### Your objective
Copy the records from the line containing "809x543 pixels. At" through the end of the records, substituting "user" for "account" and leaving everything else unchanged. Omit the pictures from your answer.
┏━━
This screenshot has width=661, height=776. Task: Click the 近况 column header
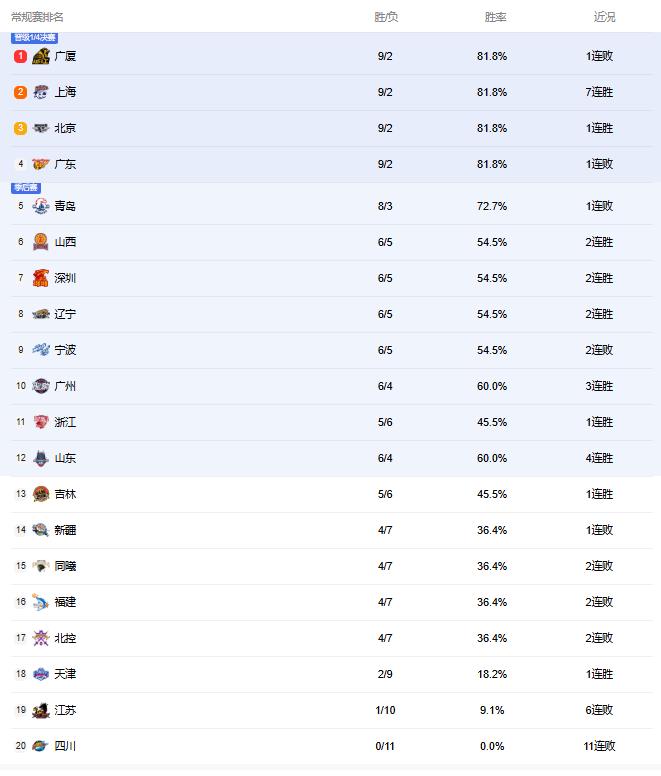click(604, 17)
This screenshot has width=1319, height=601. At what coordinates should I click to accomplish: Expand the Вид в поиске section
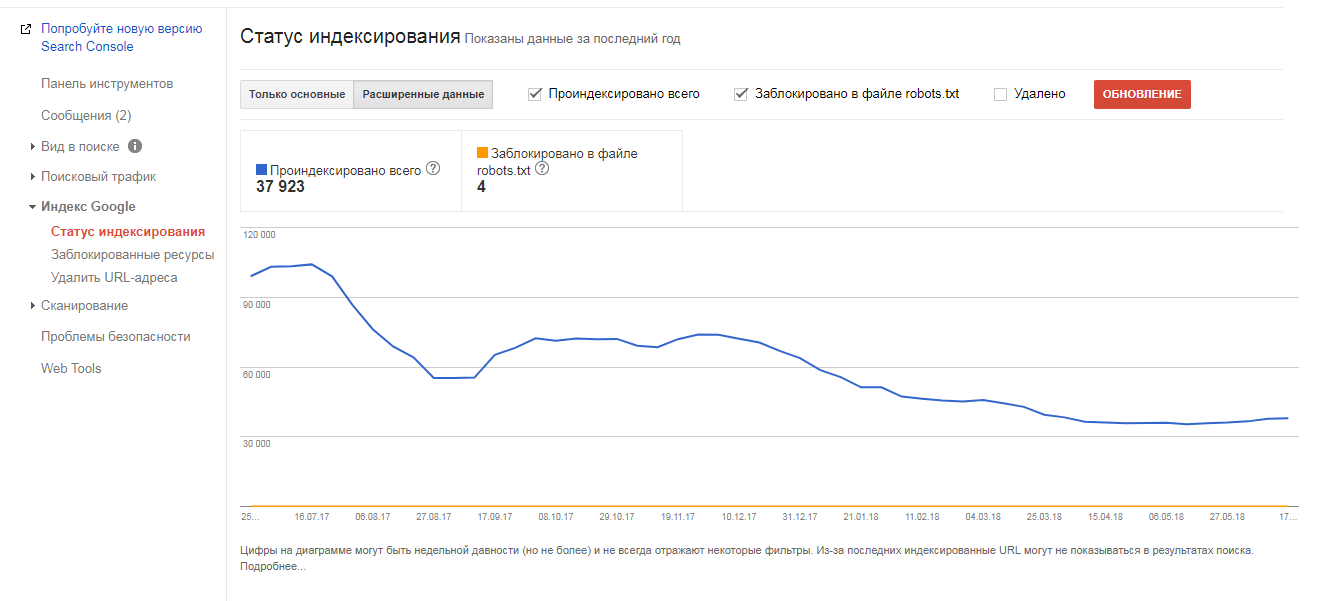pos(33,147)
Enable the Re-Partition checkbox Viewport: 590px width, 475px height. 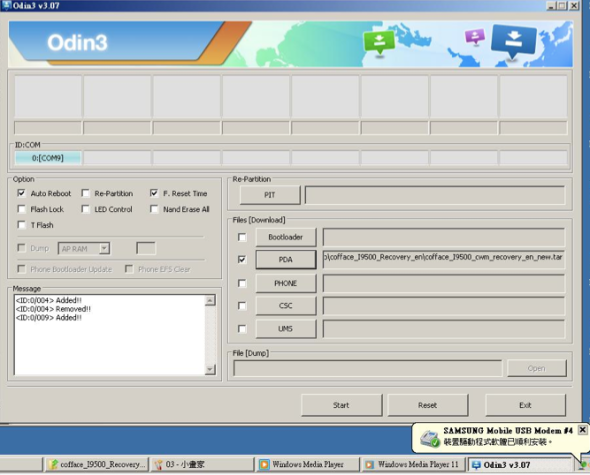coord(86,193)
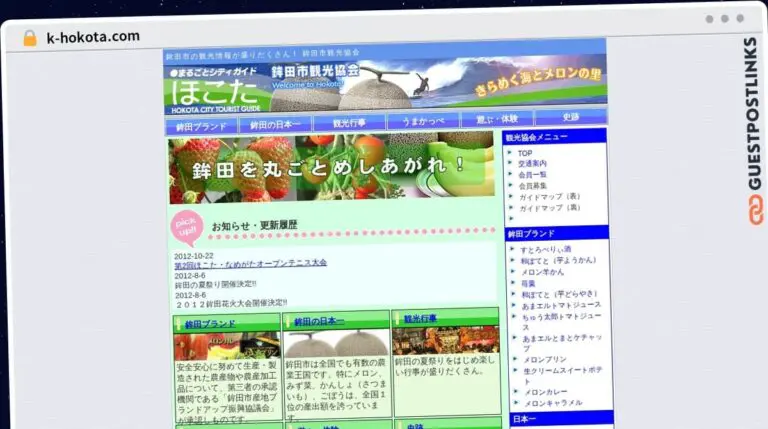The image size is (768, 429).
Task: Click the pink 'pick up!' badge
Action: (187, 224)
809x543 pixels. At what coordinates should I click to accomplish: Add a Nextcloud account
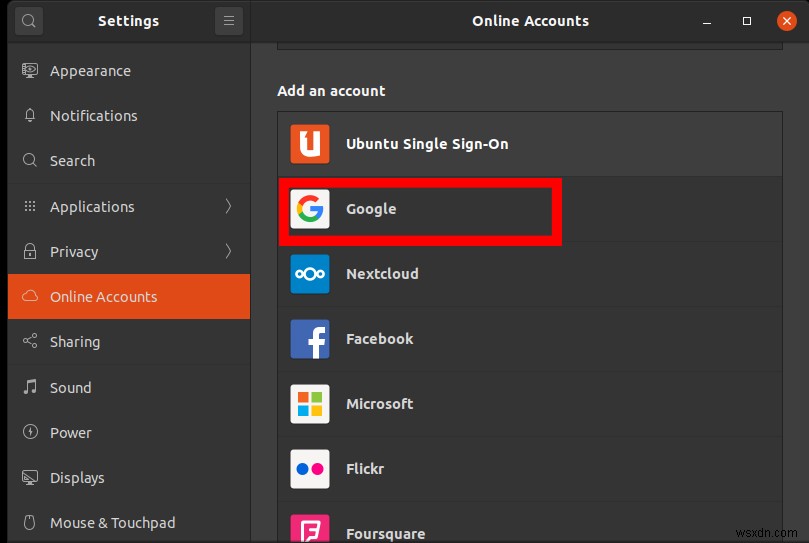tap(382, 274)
┗━━
### Answer
809x543 pixels. At what coordinates should I click to accomplish: Add a Nextcloud user
tap(382, 274)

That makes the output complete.